Skip to content

Google Translate CLIP Text Encode Node

Documentation

  • Class name: GoogleTranslateCLIPTextEncodeNode
  • Category: AlekPet Nodes/conditioning
  • Output node: False

This node leverages the Google Translate API to translate text from one language to another and then encodes the translated text using the CLIP model for further processing or analysis. It supports automatic language detection, manual translation control, and integrates CLIP's powerful text and image understanding capabilities to produce conditioning vectors and pooled outputs for downstream tasks.

Input types

Required

  • from_translate
    • Specifies the source language for translation or 'auto' for automatic language detection. It plays a crucial role in guiding the translation process.
    • Comfy dtype: COMBO[STRING]
    • Python dtype: Union[str, List[str]]
  • to_translate
    • Defines the target language for the translation, with 'en' (English) as the default. This parameter determines the language into which the text will be translated.
    • Comfy dtype: COMBO[STRING]
    • Python dtype: List[str]
  • manual_translate
    • A boolean flag that, when set to True, bypasses the translation process and uses the original text for CLIP encoding. This allows for optional use of the translation feature.

OBJECTIVES:
1. In the node documentation, rewrite the passage from "This node leverages" down to "for downstream tasks." with "Google Translate API" swapped out for "DeepL API".
2. Name every required input that the node documentation describes.

ITEMS:
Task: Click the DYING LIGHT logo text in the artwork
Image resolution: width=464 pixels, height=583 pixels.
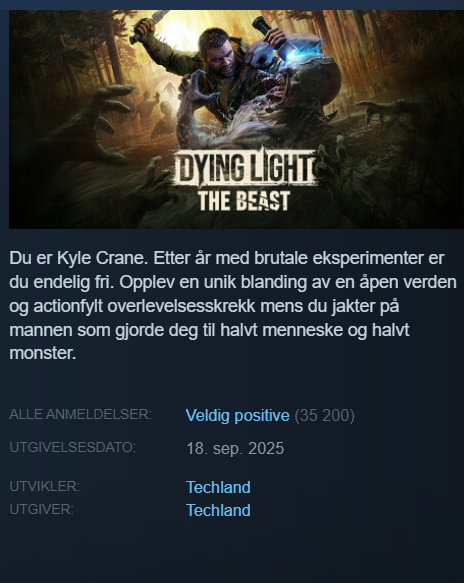Action: [x=245, y=169]
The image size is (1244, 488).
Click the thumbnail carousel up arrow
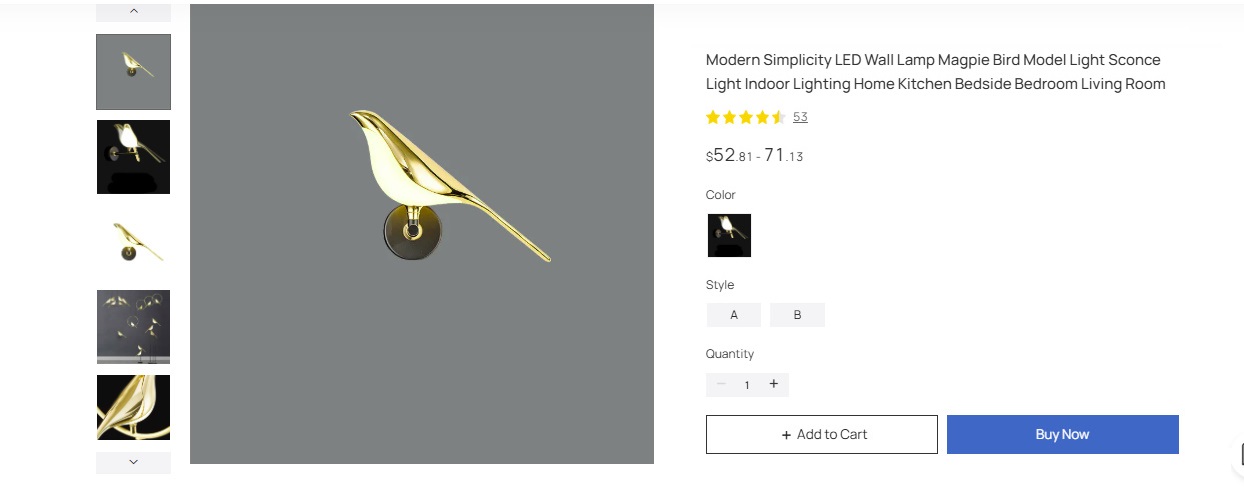pos(133,12)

RESULTS OF THE EXERCISE:
1.
This node leverages the DeepL API to translate text from one language to another and then encodes the translated text using the CLIP model for further processing or analysis. It supports automatic language detection, manual translation control, and integrates CLIP's powerful text and image understanding capabilities to produce conditioning vectors and pooled outputs for downstream tasks.

2. from_translate, to_translate, manual_translate